A political solution with the Palestinians can “in no way be based on any denial of Jewish sovereignty on all Jerusalem,” he declared.

Olmert emphasized that the city must cul- tivate relations based on respect, tolerance and consideration for its non-Jewish residents.

He also was careful to stress that despite the Election Eve deal he made with the ardently Orthodox, the city’s pluralistic character will be maintained.

“There is no danger that any group in the population will determine the lifestyle of the entire public against its will,” he said.

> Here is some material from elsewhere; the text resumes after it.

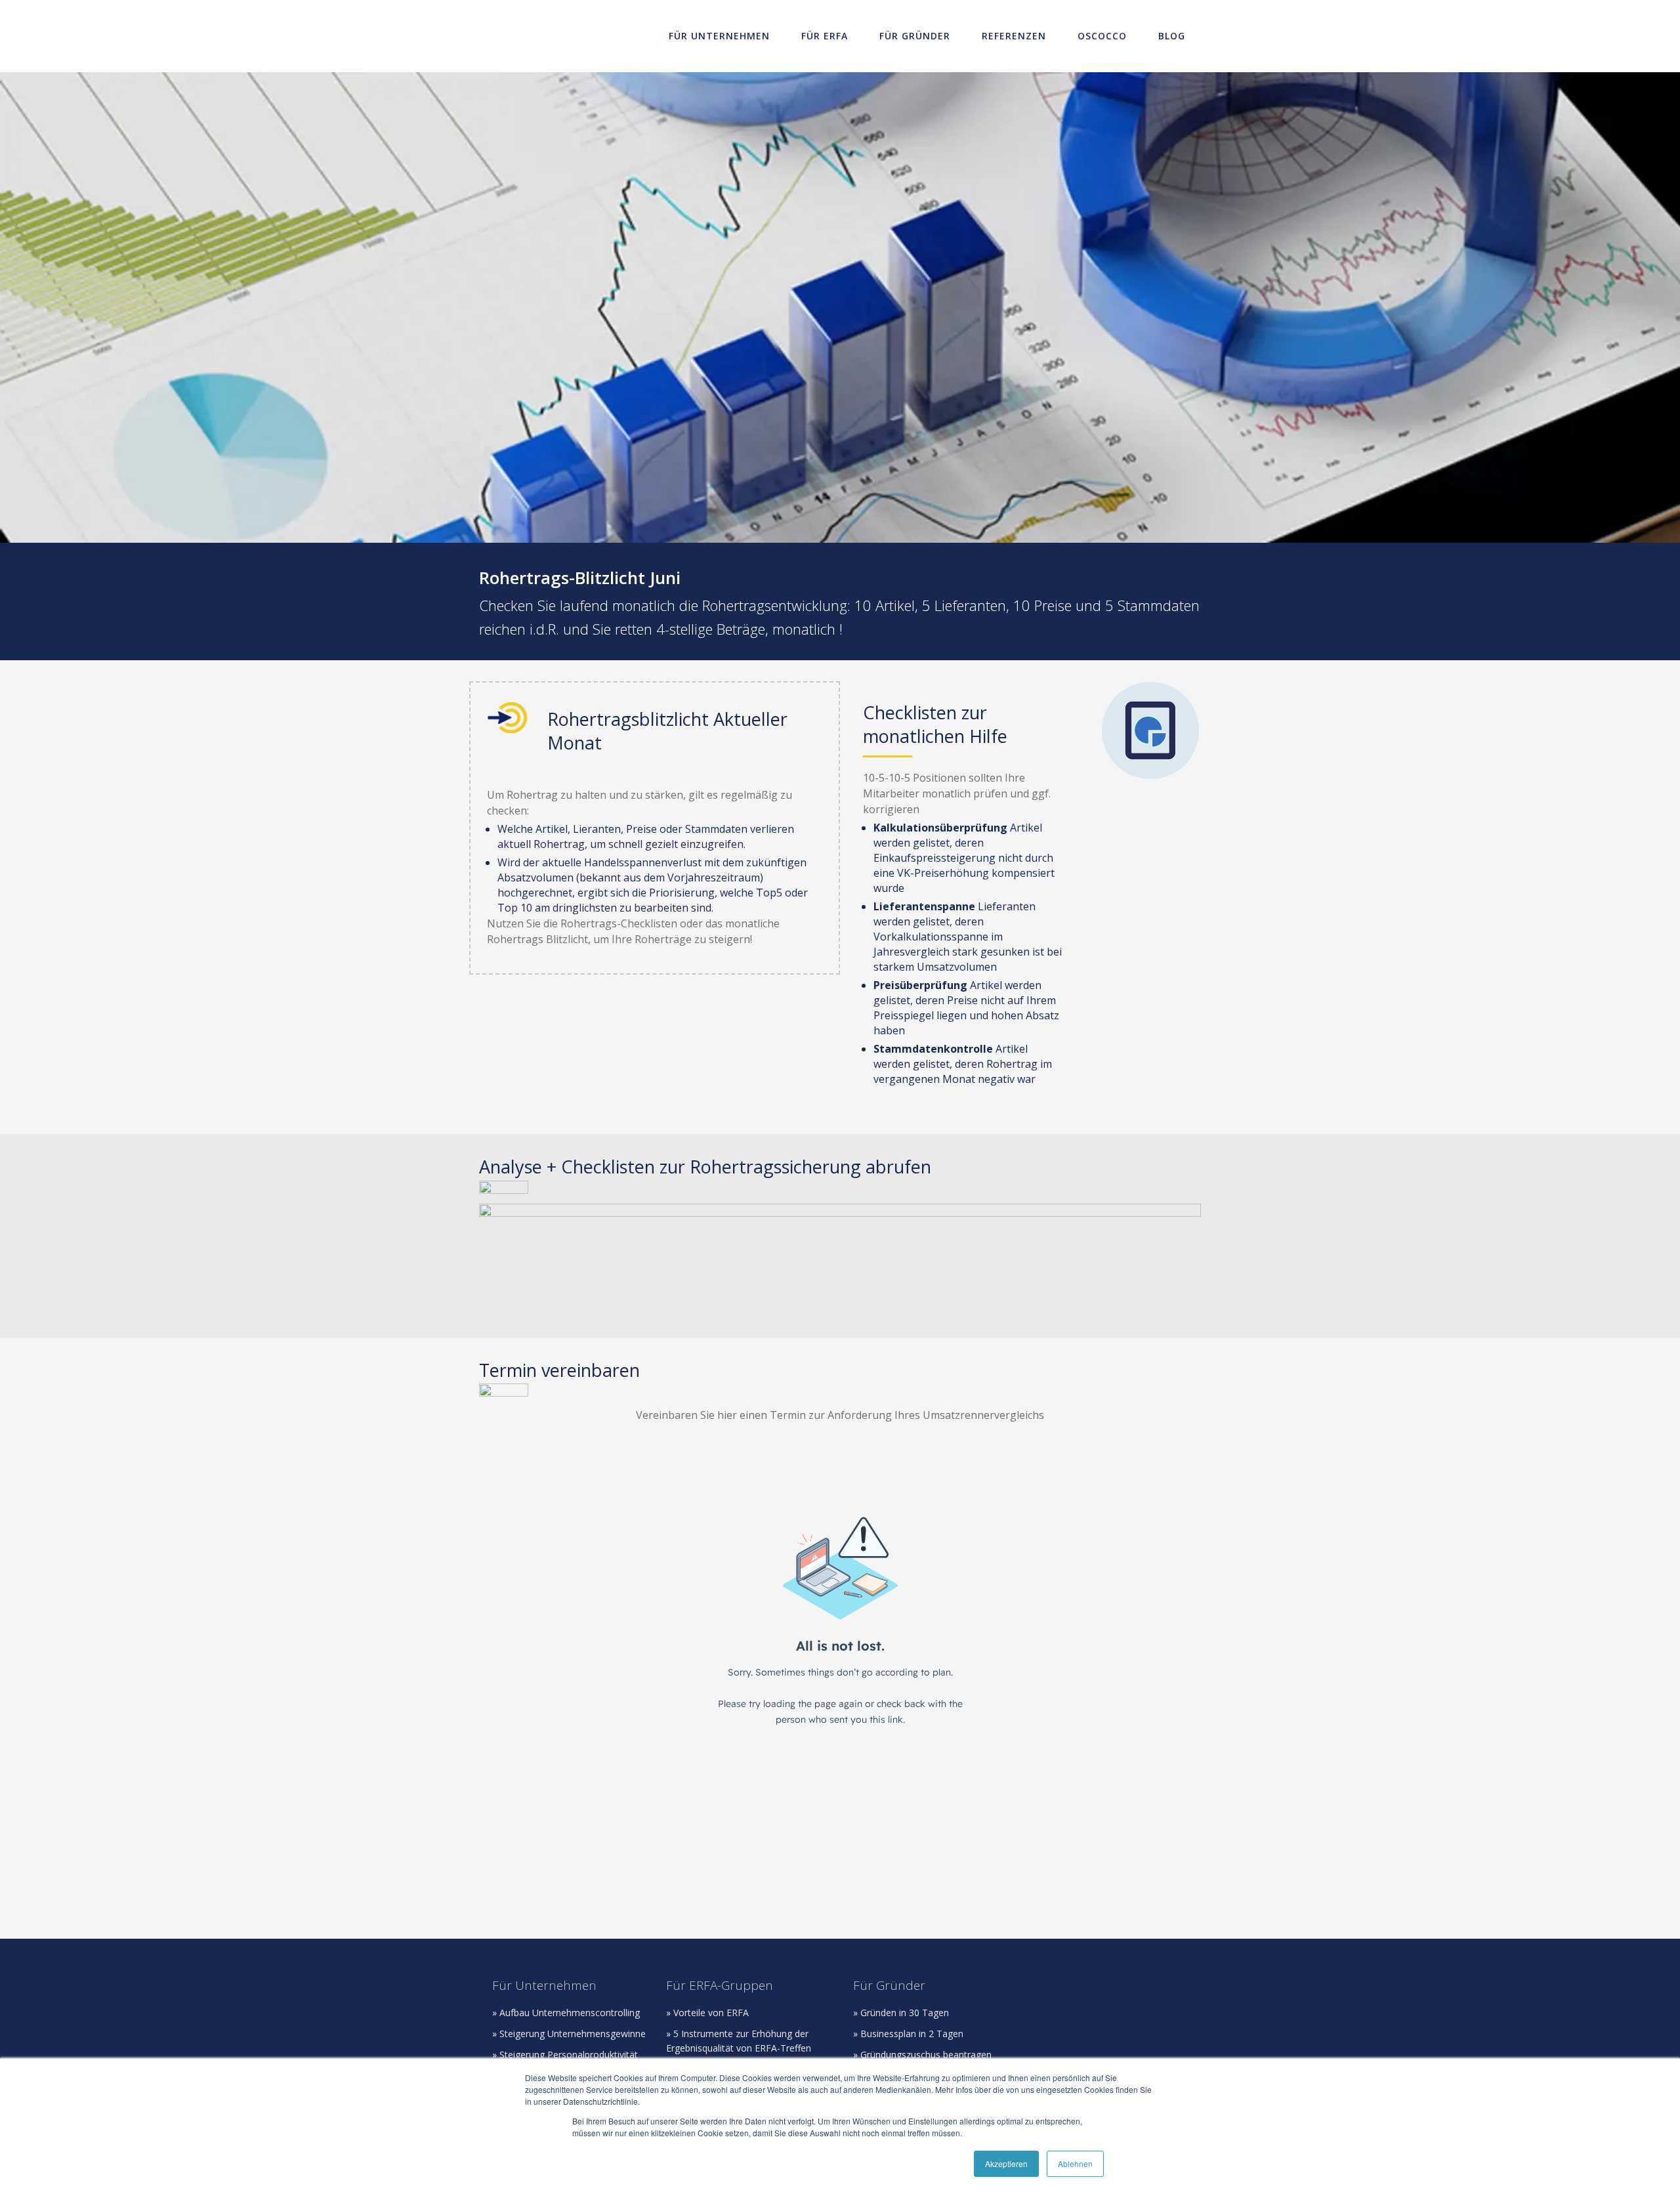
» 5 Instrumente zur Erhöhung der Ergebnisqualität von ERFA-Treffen (738, 2040)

“But there is a real chance that for the first time, there will be true partnership in the running of the city by various parties, yes, even those who are called religious and ultra-Orthodox,” the mayor said.

President Ezer Weizman began the Council meeting with blessings and praise for the “new generation” of leadership signified by Olmert’s takeover.

Olmert then read a letter from Prime Minister Yitzhak Rabin, who is in Europe, who pledged his government’s support for the new city government.

After the election, Rabin had expressed deep disappointment at Kollek’s loss and blamed himself for pressing 82-year-old Kollek to run again, despite his wish to retire.

Kollek, for his part, bid farewell to the City Council. He recited the accomplishments of his tenure of nearly three decades, and expressed his fervent wish the city would remain unified and peaceful.